Le juge Kasirer relève que la Cour suprême, dans la Trilogie, fait référence autant à l’approche conceptuelle (pour jeter les bases d’une évaluation objective des dommages subis), qu’à l’approche personnelle (pour tenir compte de l’impact des dommages sur la victime elle-même), et l’approche fonctionnelle (pour mettre l’emphase sur une compensation à titre de consolation) dans l’évaluation des dommages non-pécuniaires. En considérant ces approches de manière équilibrée, résume-t-il, ceci permet au juge du mérite de tenir comptes des considérations objectives et subjectives propre à chaque cas.

Dans le cas sous étude, la juge de première instance s’était appuyée sur des considérations objectives (en accord avec l’approche conceptuelle), soit les dommages neurologiques et cognitifs permanents de la victime, pour distinguer cette affaire des faits soulevés dans la Trilogie et pour justifier le montant de la compensation accordée en fonction de l’évaluation des facteurs subjectifs mis en preuve. Or, comme la Cour d’appel n’a décelé aucune erreur déterminante dans l’analyse de la juge Zerbisias, J.C.S., ce motif d’appel a été rejeté.

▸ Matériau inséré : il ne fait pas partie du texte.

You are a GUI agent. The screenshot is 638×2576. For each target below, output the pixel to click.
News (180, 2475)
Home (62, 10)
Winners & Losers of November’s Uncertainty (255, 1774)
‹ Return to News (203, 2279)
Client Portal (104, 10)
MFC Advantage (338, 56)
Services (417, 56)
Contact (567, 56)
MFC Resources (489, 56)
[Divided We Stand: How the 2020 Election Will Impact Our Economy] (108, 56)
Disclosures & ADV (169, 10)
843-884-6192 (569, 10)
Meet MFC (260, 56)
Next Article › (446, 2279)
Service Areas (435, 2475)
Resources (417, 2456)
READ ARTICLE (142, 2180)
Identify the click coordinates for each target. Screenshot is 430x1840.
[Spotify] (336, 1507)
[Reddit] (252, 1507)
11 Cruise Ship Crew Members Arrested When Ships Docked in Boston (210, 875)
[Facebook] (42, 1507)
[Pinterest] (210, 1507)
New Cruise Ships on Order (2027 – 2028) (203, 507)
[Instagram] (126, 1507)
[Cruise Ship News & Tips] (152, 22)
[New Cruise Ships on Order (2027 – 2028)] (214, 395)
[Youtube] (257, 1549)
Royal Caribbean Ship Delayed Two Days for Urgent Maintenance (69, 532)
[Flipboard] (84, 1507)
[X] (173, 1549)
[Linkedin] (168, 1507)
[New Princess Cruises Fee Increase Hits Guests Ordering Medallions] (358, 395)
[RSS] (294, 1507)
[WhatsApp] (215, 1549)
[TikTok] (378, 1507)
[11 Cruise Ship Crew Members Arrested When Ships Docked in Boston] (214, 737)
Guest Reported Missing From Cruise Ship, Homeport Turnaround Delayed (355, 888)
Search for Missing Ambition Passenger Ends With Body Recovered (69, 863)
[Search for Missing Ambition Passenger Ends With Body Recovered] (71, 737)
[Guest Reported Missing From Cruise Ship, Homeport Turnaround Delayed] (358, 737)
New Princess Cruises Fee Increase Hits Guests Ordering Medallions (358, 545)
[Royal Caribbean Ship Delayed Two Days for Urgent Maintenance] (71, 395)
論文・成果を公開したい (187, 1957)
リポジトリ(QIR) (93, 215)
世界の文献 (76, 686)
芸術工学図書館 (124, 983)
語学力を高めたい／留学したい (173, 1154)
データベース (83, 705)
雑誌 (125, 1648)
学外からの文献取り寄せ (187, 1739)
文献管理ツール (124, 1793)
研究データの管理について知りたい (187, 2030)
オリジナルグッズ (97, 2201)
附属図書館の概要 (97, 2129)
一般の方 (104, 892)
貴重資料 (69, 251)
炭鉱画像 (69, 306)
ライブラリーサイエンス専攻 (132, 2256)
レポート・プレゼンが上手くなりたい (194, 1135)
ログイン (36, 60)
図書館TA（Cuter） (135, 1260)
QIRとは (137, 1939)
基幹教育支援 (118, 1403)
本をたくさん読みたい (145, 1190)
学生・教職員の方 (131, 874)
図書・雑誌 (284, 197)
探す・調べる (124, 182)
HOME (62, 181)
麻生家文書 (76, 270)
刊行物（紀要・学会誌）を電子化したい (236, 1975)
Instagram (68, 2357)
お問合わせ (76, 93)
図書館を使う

Cette affaire illustre à quel point l’exercice de détermination des dommages non-pécuniaires par les tribunaux peut s’avérer fastidieux et complexe. Elle souligne aussi combien la détermination de ces dommages varie en fonction de la spécificité de chaque cas. Bien plus encore, la Cour d’appel nous enseigne que l’approche comparative entre les préjudices subis par les victimes peut entraîner des résultats forts différents en matière de compensation qui varient en fonction des dommages éprouvés par les victimes. Sous réserve d’un pourvoi en Cour suprême, cette décision de la Cour d’appel ne facilitera pas plus la tâche des civilistes sous ce chapitre mais semble avantager les demandeurs qui jouiront d’une plus grande marge de manœuvre pour justifier leur réclamation à cet égard.